Region: South Asia
Keywords: Knowledge Lab, Transport, Urban transport
The report identifies key barriers to the success of PPP in urban transport infrastructure space particularly in bus terminals development and operation, Public Bicycle Sharing (PBS), city bus private operations, street infrastructure and Intelligent Transport System (ITS) in India.
Urban transport is a critical component of urban infrastructure and the lifeline of a city. A well- developed and planned transportation system is integral to the development of social activity and accelerates economic growth. With the burgeoning rate of population and expanding urbanization, requirement of urban transport infrastructure and associated funding needs are growing at rapid pace, resulting in an ever increasing gap between supply and demand.
Traditionally, financing of urban transport projects in the country has largely been confined to gross budgetary support from the government and revenue from user charges.

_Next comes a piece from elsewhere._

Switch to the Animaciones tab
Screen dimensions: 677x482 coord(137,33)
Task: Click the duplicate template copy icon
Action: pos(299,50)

Due to relative lack of appreciation of heavy investment needs of urban transport and conflicting demands on the general exchequer, investment in urban transport in past has not kept pace with the rapidly increasing requirement of the sector. Considering the importance of this sector, the Government of India (GoI) in its 12th Five Year Plan (FYP) has estimated INR 202,628 crores investment in public transport and other associated infrastructure and INR 167,218 crores investment specifically in street infrastructure. The investment in urban infrastructure as estimated by the High Power Expert Committee set up by the Ministry of Urban Development, Government of India for the period 2012 – 2031 (12th FYP to 15th FYP) also indicates a huge requirement of INR 39,20,000 crore.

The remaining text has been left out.